__Work required__: Every line in the entries that holds "computer" should be identified and copied.

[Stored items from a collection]
^^^^^^^^^^^^^^^^

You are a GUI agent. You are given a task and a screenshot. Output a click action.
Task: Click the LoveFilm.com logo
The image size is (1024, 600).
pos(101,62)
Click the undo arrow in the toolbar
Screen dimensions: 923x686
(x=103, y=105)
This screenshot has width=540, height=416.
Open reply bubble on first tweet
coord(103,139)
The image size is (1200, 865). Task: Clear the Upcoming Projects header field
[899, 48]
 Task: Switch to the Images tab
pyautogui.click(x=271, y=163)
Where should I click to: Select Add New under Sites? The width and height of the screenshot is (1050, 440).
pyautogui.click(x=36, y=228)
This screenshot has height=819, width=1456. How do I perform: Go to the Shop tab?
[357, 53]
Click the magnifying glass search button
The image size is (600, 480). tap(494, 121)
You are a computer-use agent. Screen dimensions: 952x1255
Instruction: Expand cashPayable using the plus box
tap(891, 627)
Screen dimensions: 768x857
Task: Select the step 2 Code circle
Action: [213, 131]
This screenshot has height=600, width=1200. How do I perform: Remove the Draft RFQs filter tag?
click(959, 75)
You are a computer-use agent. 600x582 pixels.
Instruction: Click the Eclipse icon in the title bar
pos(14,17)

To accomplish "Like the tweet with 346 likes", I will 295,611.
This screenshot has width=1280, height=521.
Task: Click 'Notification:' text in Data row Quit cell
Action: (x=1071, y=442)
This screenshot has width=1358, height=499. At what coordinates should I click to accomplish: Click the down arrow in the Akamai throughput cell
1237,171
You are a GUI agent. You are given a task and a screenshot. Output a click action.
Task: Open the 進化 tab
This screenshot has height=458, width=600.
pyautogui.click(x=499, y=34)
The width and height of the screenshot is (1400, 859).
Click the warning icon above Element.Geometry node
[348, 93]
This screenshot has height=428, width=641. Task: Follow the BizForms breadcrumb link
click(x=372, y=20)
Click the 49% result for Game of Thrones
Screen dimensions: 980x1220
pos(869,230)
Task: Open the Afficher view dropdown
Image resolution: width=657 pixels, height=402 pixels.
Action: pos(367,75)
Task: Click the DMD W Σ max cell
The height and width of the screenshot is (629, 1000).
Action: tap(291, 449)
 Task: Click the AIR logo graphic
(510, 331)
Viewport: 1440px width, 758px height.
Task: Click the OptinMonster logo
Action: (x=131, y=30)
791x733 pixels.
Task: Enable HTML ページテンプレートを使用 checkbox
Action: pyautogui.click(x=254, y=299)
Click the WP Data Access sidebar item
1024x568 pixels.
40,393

^^^^^^^^^^^^^^^^

__Problem solution__:
You are a computer-use agent. Screen dimensions: 952x1255
You are a computer-use agent. 600x582 pixels.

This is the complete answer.